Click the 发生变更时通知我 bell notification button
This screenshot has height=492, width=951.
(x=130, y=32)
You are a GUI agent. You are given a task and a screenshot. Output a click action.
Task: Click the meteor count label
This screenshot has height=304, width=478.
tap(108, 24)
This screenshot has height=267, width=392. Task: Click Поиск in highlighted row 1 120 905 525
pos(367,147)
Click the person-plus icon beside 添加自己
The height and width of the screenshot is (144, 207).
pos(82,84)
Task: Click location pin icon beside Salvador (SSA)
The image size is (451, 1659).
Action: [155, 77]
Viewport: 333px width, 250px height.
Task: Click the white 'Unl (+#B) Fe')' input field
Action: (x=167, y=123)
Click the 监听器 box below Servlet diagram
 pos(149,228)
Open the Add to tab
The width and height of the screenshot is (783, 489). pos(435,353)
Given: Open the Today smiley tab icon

- Your instructions:
Each record above should be restated word for word.

- Worked solution:
Click the 发生变更时通知我 bell notification button
This screenshot has height=492, width=951.
(x=130, y=32)
You are a GUI agent. You are given a task and a screenshot. Output a click action.
Task: Click the meteor count label
This screenshot has height=304, width=478.
tap(108, 24)
This screenshot has height=267, width=392. Task: Click Поиск in highlighted row 1 120 905 525
pos(367,147)
Click the person-plus icon beside 添加自己
The height and width of the screenshot is (144, 207).
pos(82,84)
Task: Click location pin icon beside Salvador (SSA)
The image size is (451, 1659).
Action: [155, 77]
Viewport: 333px width, 250px height.
Task: Click the white 'Unl (+#B) Fe')' input field
Action: (x=167, y=123)
Click the 监听器 box below Servlet diagram
 pos(149,228)
Open the Add to tab
The width and height of the screenshot is (783, 489). pos(435,353)
Given: Open the Today smiley tab icon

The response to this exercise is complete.